Here I’d like to digress a little. Others have written about the recent explosion of titles with ‘Girl’ as part of the title. My personal view is it a chauvinistic thing to do, unless the said character happens to be a girl. But in none of the titles I’ve read, or considered reading, has this been the case. The characters have all been women; mature, adult, women. Why refer to them as youths? Because it’s a patriarchal clamp on agency. It posits ‘here is a weak, defenseless, person in need of a man’. Not all of the authors proceed down those lines, but the set up is right their in the title. There is no correlation in fiction about men, apart from maybe O Henry’s 25 year old Cisko Kid, and when that was written, a 25 yo was still considered a kid in many quarters. Maybe this dislike of ‘Girl’ as part of the title fed into my previous excuses for not purchasing the book.
Back to reading it. Having met the titular character on page 48 and discovering that she is a sex worker, we come to page 51. Starting on page 51 Emiko is raped. Graphically. She is raped by another woman for the pleasure of an audience of paying men. And the author spares us no details over 4 pages.
I recoiled. put the book down and tried to fathom the purpose of the scene. Maybe it was to show us how the character, as a bio-engineered human, had no rights, no agency – indeed, though raped and in distress, she has biological response akin to pleasure. This was the only conclusion I could draw.
I tried to read on.
By page 60 I gave up.
There is a possibility that this is a wonderful novel, full of redemption, freedom, self-sacrifice, and a depth of human spirit that reflects the very best of the human condition. Starting out with the graphic, and gratuitous, degradation of a main character isn’t going to lead me to find out.
Using rape in writing, even when blurring the boundaries by making it part of an act, on a not-quite-real human, is a thing to be undertaken with much forethought and consideration. Generally, after all that thought, it should still be left out. Is that to say mention or depictions of rape should never appear in books? No, of course not. But writers, especially male writers, need to be aware that what is written as a fantastical event in a non-real setting is an experience many women, and men, have gone through. Depicting the act without probing the ramifications, or using the act as a scene or character introduction, demonstrates a lack of understanding and consideration for those who have experienced such bodily violation.

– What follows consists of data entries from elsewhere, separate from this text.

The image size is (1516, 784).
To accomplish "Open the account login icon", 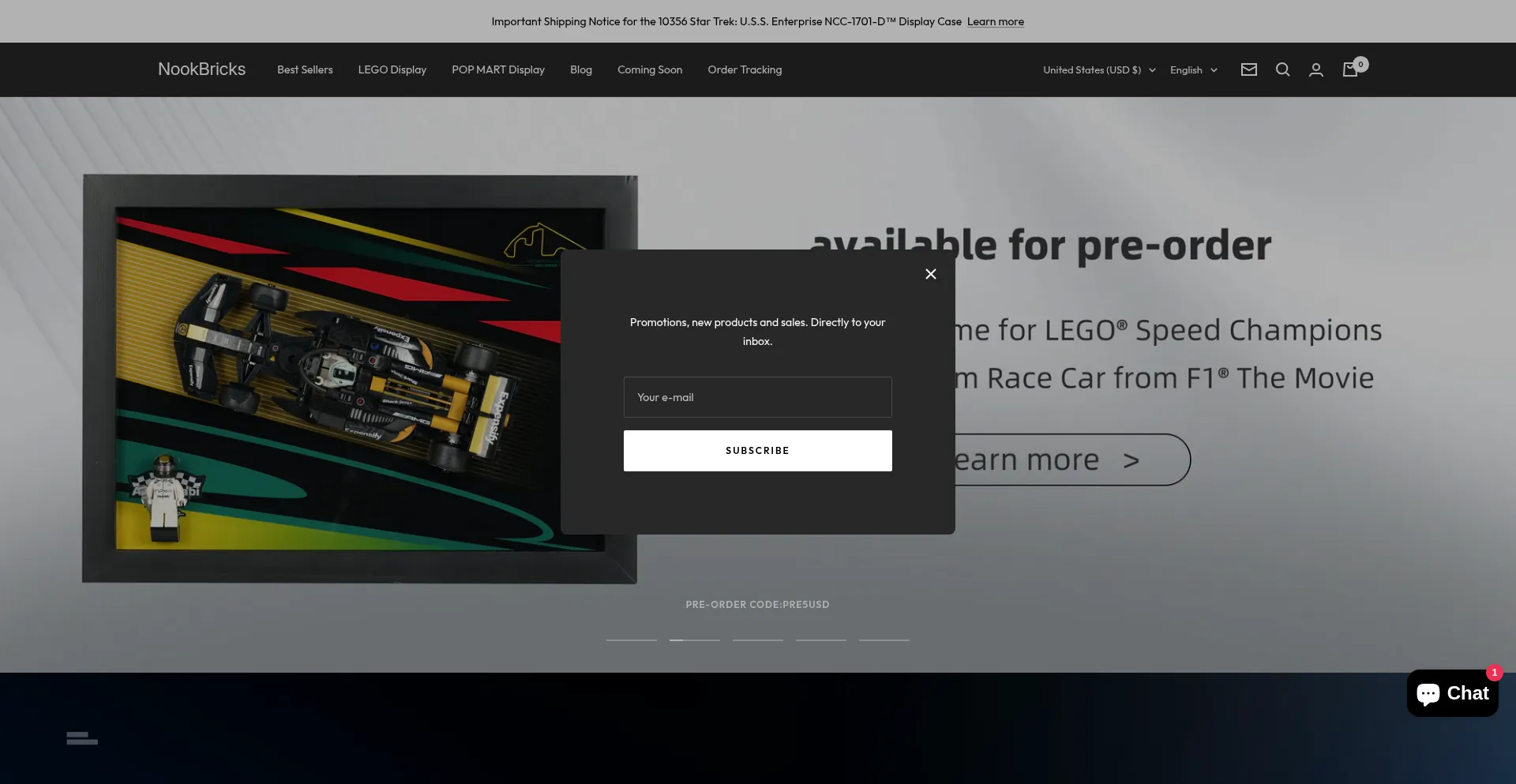I will click(x=1315, y=70).
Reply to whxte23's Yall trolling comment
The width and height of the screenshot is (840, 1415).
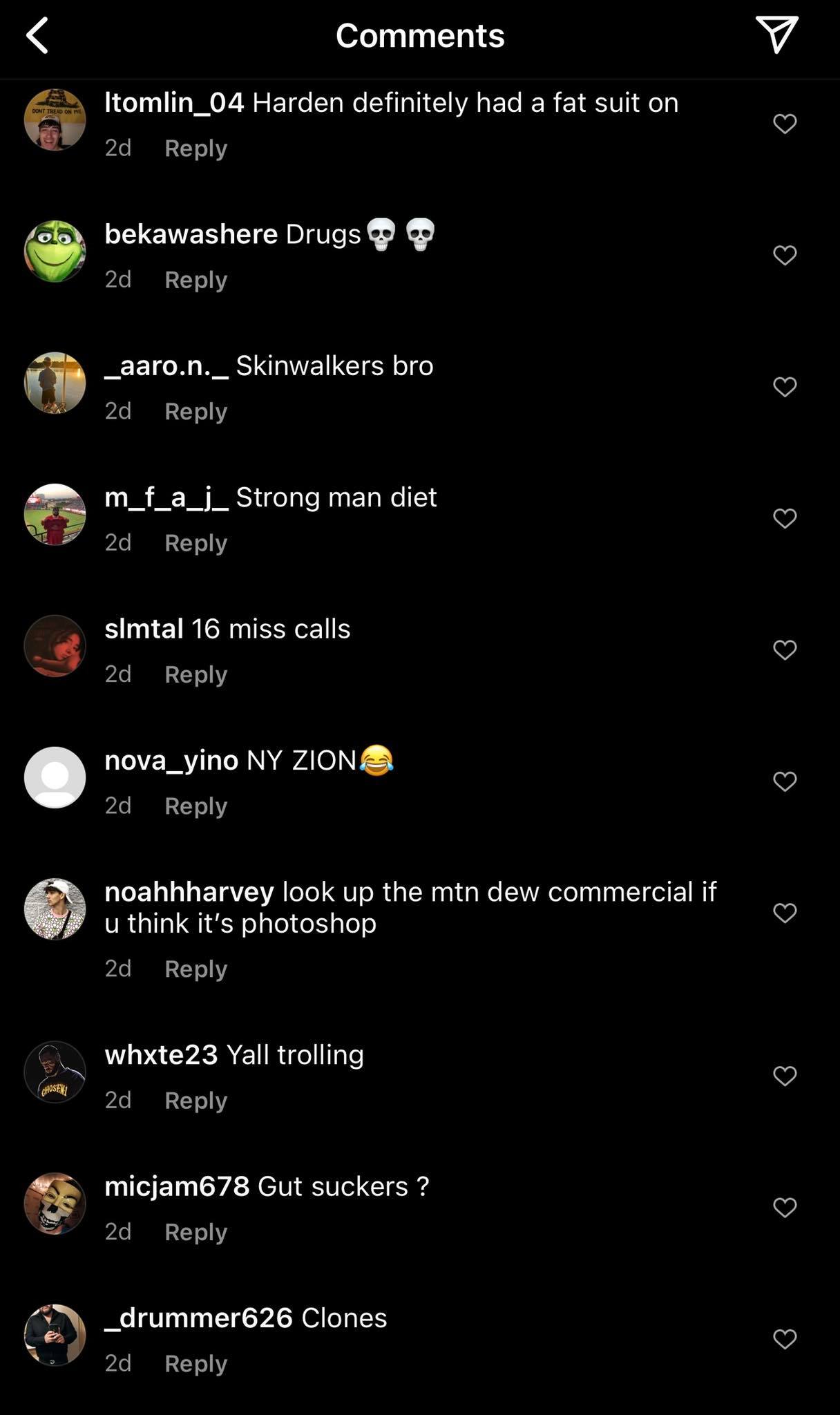195,1100
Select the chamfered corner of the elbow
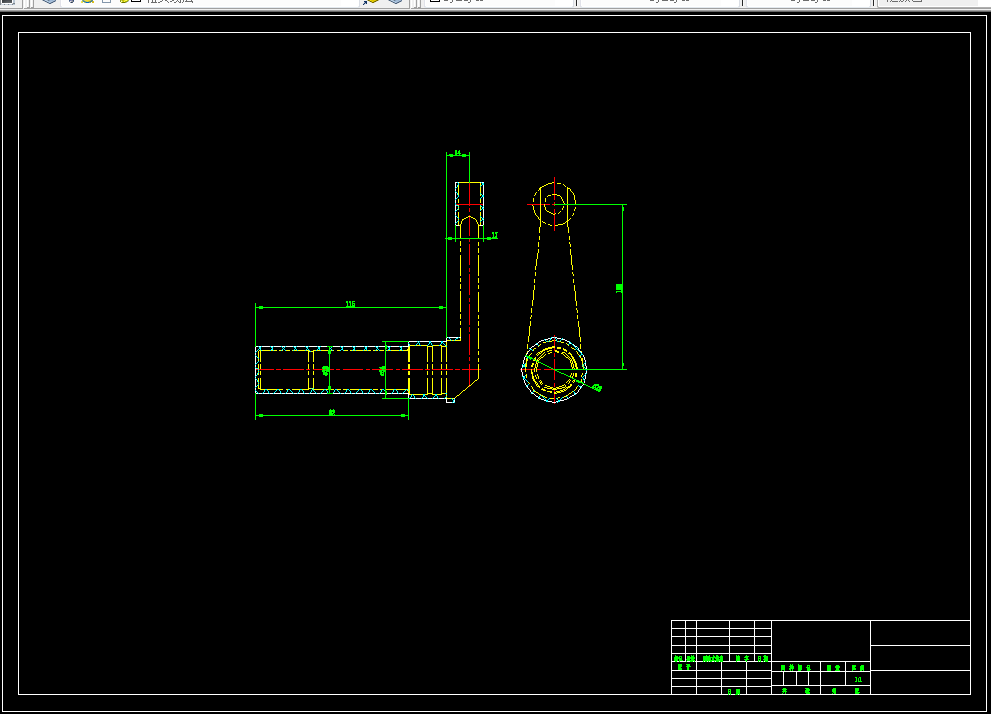 [466, 389]

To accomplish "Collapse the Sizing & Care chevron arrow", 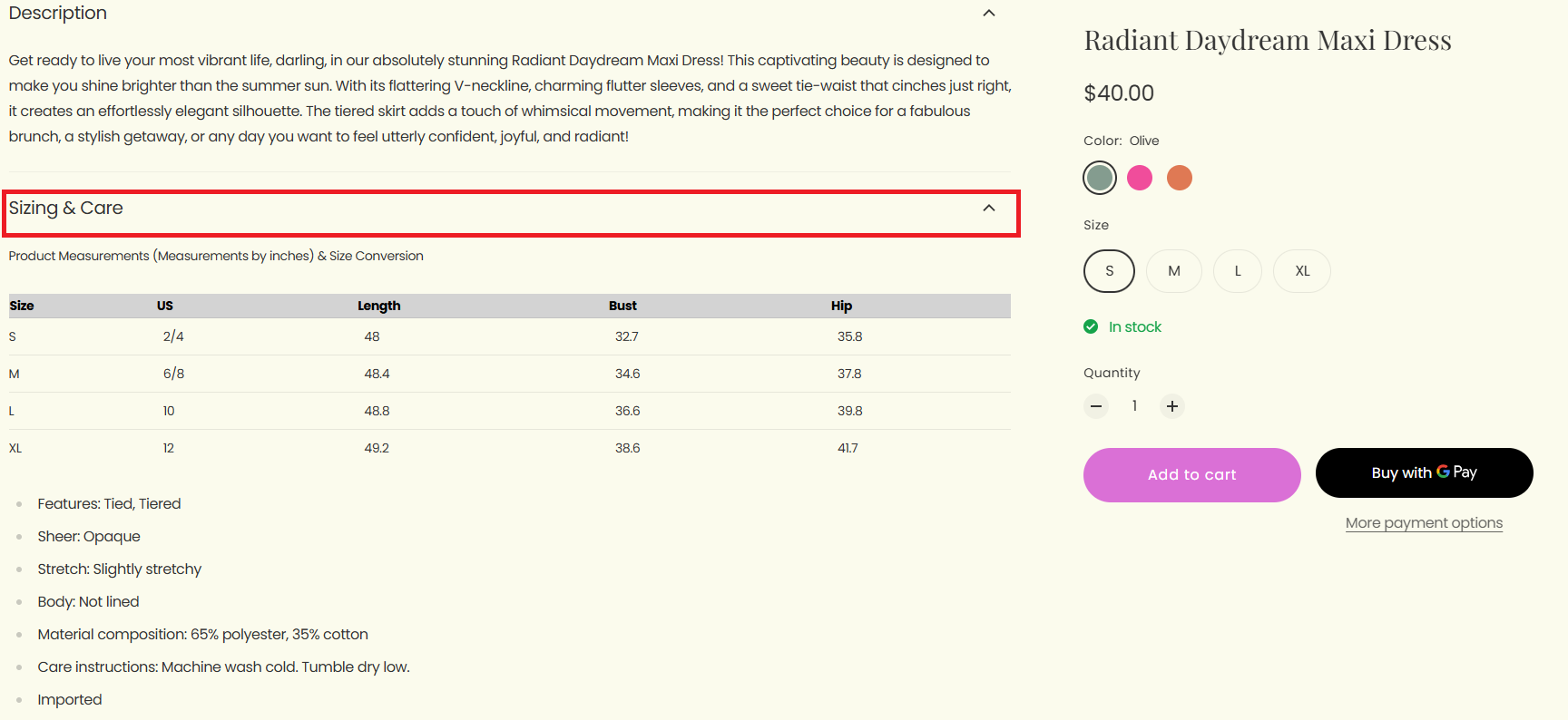I will [x=989, y=209].
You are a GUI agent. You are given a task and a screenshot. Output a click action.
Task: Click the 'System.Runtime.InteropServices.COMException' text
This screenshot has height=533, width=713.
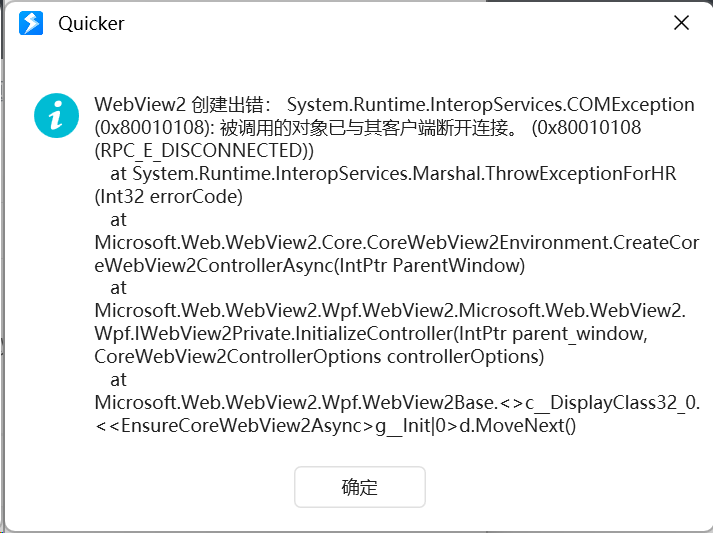(491, 105)
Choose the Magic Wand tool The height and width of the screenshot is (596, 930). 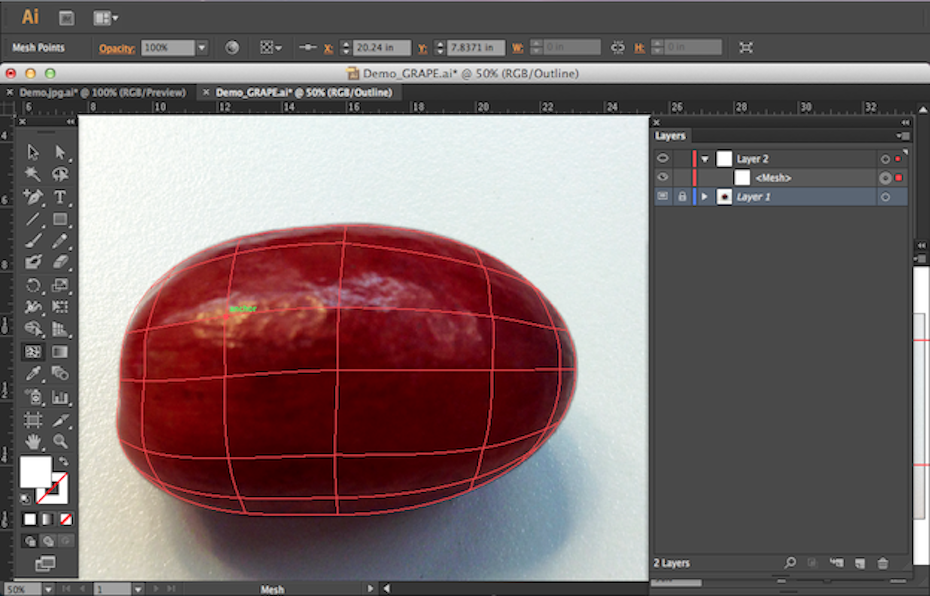point(33,174)
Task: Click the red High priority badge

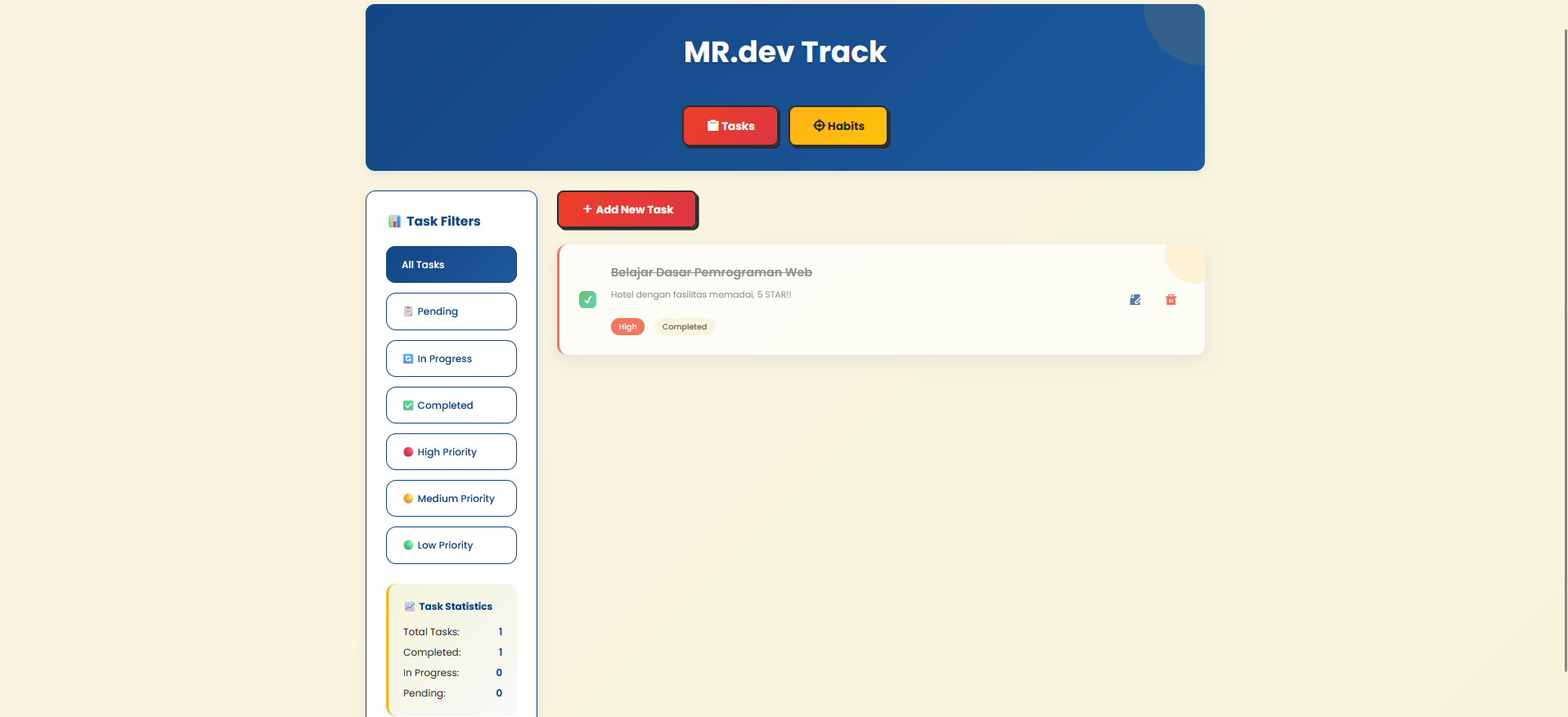Action: click(627, 327)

In short. I do not recommend this book.
In other news I’m now about halfway through our move. It’s taken a lot out of me physically and the ME is bad. This means writing has gone by the wayside. I do have 2 stories that need urgent exists for end of month submission, and I have one I’m trying to get written by months end so I’m still on track for 12-in-12. Beyond that, I’ve been putting thinking time into the novella competition that starts April 1. Yesterday I managed to sort out a kink in the sequence of some scenes, which is good.